The main objective of the BMVSS is the physical, economic and social rehabilitation of physically challenged, particularly the resource-less, enabling them to regain their mobility, self respect and human dignity so that they become self-reliant, normal and productive members of the community.

The beauty of the Jaipur Foot is its lightness and mobility, as those who wear it can run, climb trees and pedal bicycles. Their knee replacement developed in cooperation with Stanford University costs a mere $20, and was named one of the 50 best inventions in the world by Time Magazine.

As a non-profit social enterprise staffing 20 centers across India and servicing 65,000 patients each year, 20,000 of whom require new feet and leg replacements while the remaining 45,000 require crutches, wheelchairs, hand-peddled tricycles and other aids, Jaipur Foot is not only a global leader in prosthetic science, production and manufacturing, but also surgical in its fiscal discipline.

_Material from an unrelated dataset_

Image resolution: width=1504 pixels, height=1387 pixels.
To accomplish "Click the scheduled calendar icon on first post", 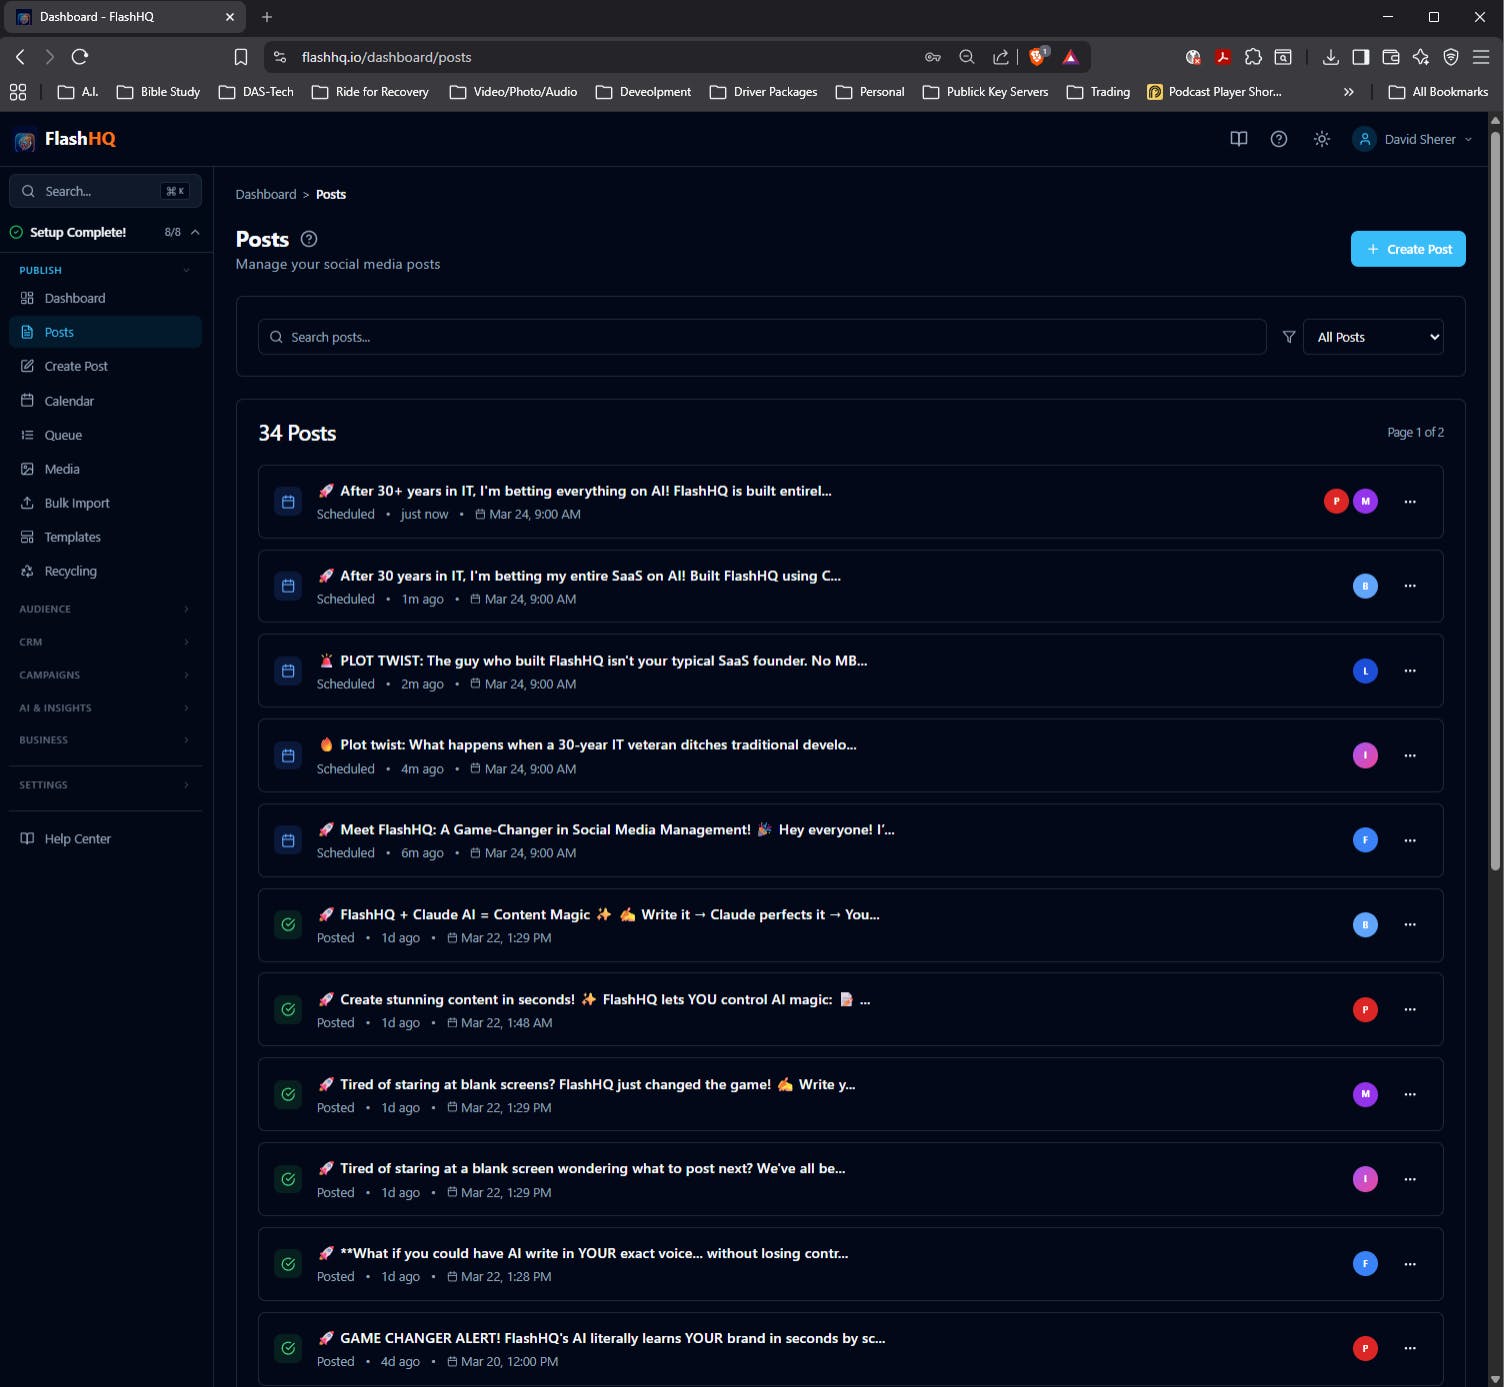I will [288, 502].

More than 1,000 disabled persons in and around Jaffna district of Sri Lanka will be fitted with Jaipur feet and limbs by a 20-member team from India, during this month. What Jaipur stands for might be unknown to people in the peninsula. But, “Jaipur foot” is a household name as thousands of war victims have benefited from it.

Jaipur foot is indeed one of the biggest examples of Indian philanthropy and good will.